The findings of this study are important as they are an insight into the factors associated with risk assessment for EHPs in the control of COVID-19. This study illustrates that despite the existence of these measures and regulations, transmission of COVID-19 still occurs. It is also evident from the results of this study that decisions to adopt measures of IPC are complex and extend beyond the question of personal vulnerability. It is also necessary to promote appropriate communication, even for risk perception, and actions are to be undertaken to contrast social stigma [13].
Given the findings of the study, the following recommendations are made;
i. EHPs’ perception of IPC measures regarding COVID-19 should be improved and adhered to if it is to be used successfully and consistently to prevent the spread.
ii. EHPs should be trained regarding COVID-19.
iii. An in-depth qualitative study should be undertaken on a large scale to gain insight into cultural and social influences, which promote the risk.

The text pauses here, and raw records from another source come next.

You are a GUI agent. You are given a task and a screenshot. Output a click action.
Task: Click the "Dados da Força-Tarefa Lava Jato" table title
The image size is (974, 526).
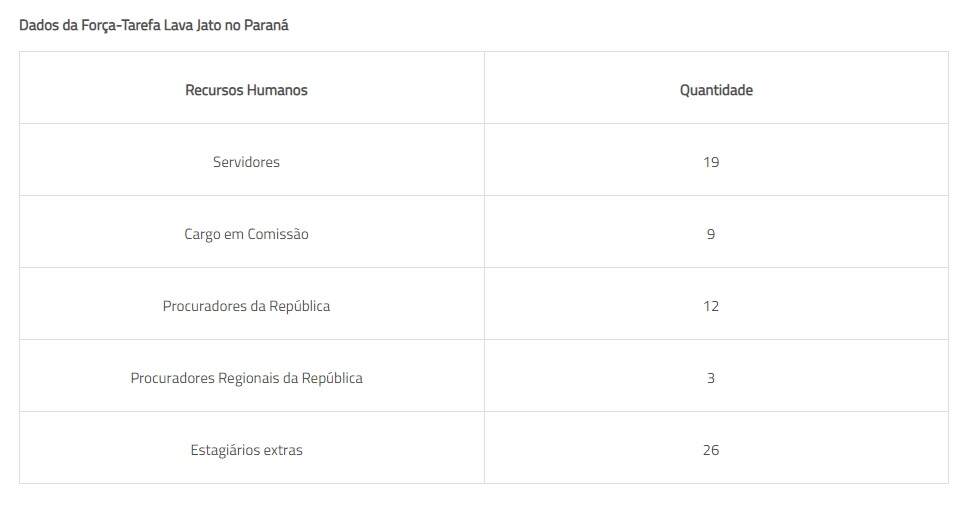(153, 25)
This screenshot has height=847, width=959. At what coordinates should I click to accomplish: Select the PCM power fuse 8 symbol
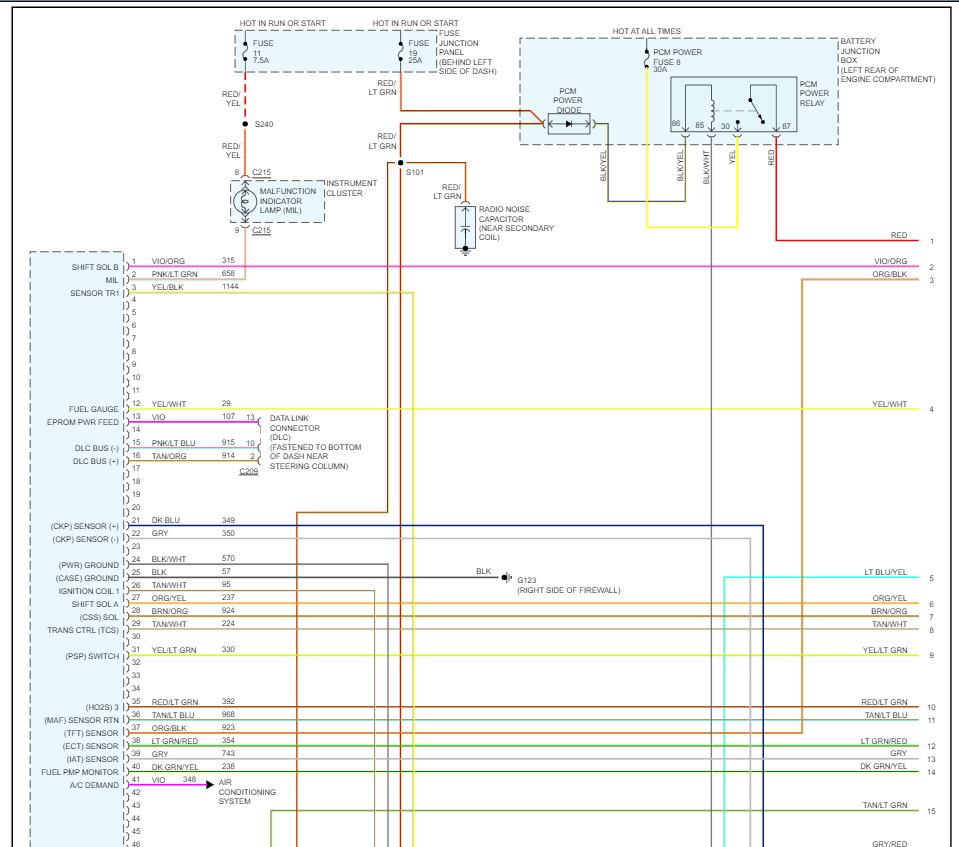tap(646, 60)
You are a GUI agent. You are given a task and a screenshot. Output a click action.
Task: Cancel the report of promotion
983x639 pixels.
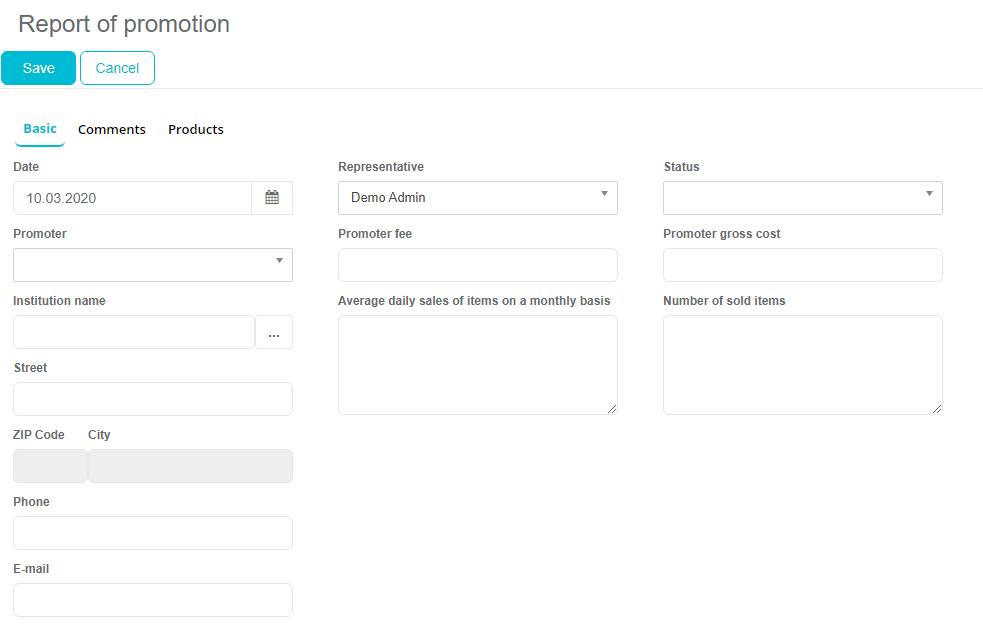pyautogui.click(x=117, y=68)
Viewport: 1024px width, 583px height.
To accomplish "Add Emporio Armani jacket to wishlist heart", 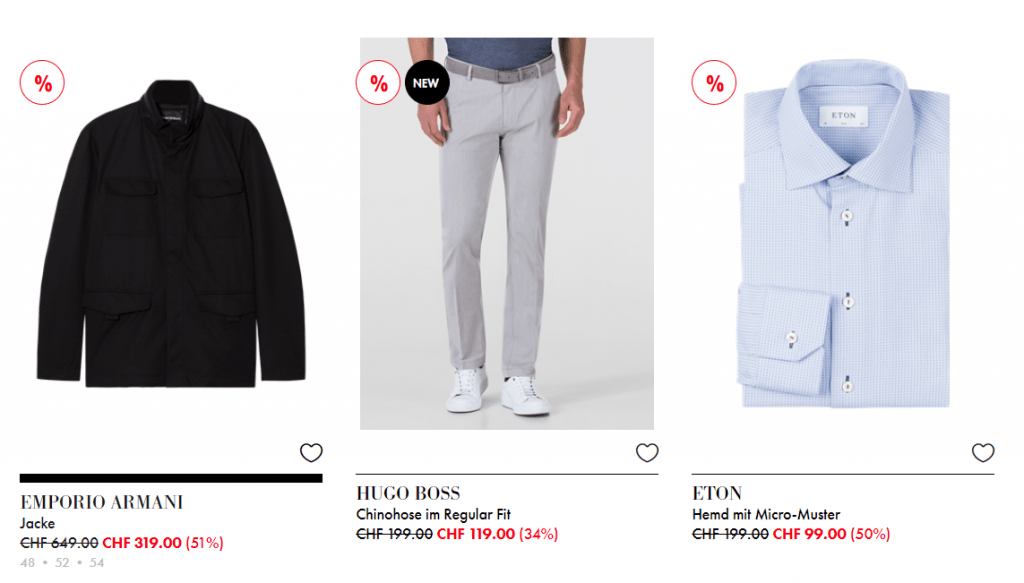I will (x=311, y=452).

This could be the starting point of fighting the COVID-19 epidemic.
Limitations of the study
The study targeted 80 environmental health practitioners in Kitwe however, only 70 EHPs took part in the study as some were on leave during the duration of this study while others did not want to take part in the study. The study might be subjected to response set bias from the study participants. A descriptive cross-sectional study design was used and largely depended on self-reported assessment, under or over-reporting is very likely.
Conflict of interest
No conflict of interest.
ACKNOWLEDGEMENTS
Glory and honour are ascribed to God almighty for the sustenance of my life. I would also like to express my sincere gratitude to Brig Gen Dr. Lawson F. Simapuka for the knowledge he imparted to me from various courses which together built up to this dissertation and his guidance whenever I needed it. My special gratitude goes to Dr. Kanyanta B. Sunkutu my local guide for his guidance and correction. My sincere gratitude also goes to Kitwe City Council management and Kitwe District Health Office management for allowing me to conduct this study in Kitwe District.